Activism in Suburbia

My students choose a theme every year. I did not tell them to do this, but hey, if you put together a group of smart, motivated teenagers, they do crazy shit. This year, my darlings chose activism for their theme. Previously, I was a big fan of coddling them, but now I realize what a waste that was. Now, when something uncool is happening on campus, I just ask what they are going to do about it. When they get to work and shit goes sideways, I tell them no one else is going to fix it.

So I’ve basically become a suburban dad.

And hoo boy is it working.

The club’s always had the motto “Support. Educate. Advocate.” which, honestly, looks great on T-shirts. And the kids have always supported each other and educated each other and advocated for each other. The issue, I realize now, is they don’t advocate for themselves. And neither do I. In the past, I was fighting their battles to protect them (No regrets. We all need the occasional champion). As I’m sending the little ducklings off to protest and make pamphlets and schedule meetings with administrators, I’m realizing that I have an excess of time. So you bet your ass I’m using that time to advocate for me.

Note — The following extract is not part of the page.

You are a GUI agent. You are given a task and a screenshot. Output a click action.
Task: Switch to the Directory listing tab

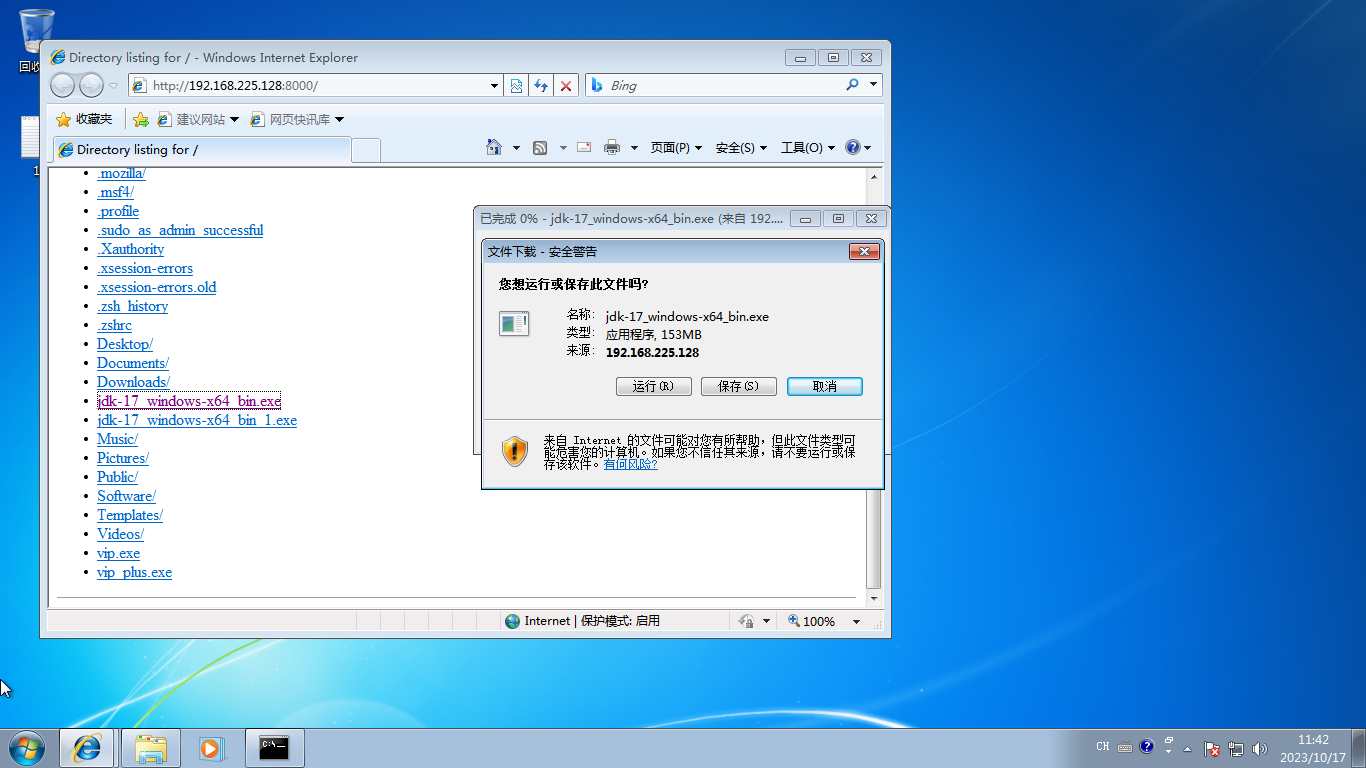pos(200,148)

There’s a fine line between defending the kids (“Remember, you won’t always be aware of the queer students in your classes by looking, so don’t say things like that”) and defending myself (“That was super offensive to queer people and I’m super queer”). Defending the kids is rote at this point. Calling students and teachers out on heterosexism is second nature. But telling people they just hurt my feelings is new. And weird. It’s also empowering as fuck. Suddenly, we are not talking about abstract offense. We are talking about me. And I’m offended damnit.

Of course, the kids tend to absorb the lessons I’m learning. Mostly, because I say things like, “Guys, I’ve been advocating for myself and it’s real empowering. You should try it,” and “You’re your own best advocate.” I really like that one; it has good cadence. I can also reverse it. “Who is your best advocate?” Then, they roll their eyes and say, with a dramatic sigh, “Me.”

The advantage of having bright students, of course, is they quickly learn to apply lessons from one subject to another. Last week, one of the queermos was dragging their feet on their college applications. We negotiated their task list to one item: pick up your transcript. The next tasks, I promised, could be tackled the following week. So off they toddled to pick up their transcript. Fifteen minutes later, much to my surprise, they marched back in my office, transcript in hand.

“I really wanted to walk home, but you said I’m my own best advocate and I figure the best way to advocate for myself is to apply to college.”

I’m starting to see why suburban dads are so proud all the time.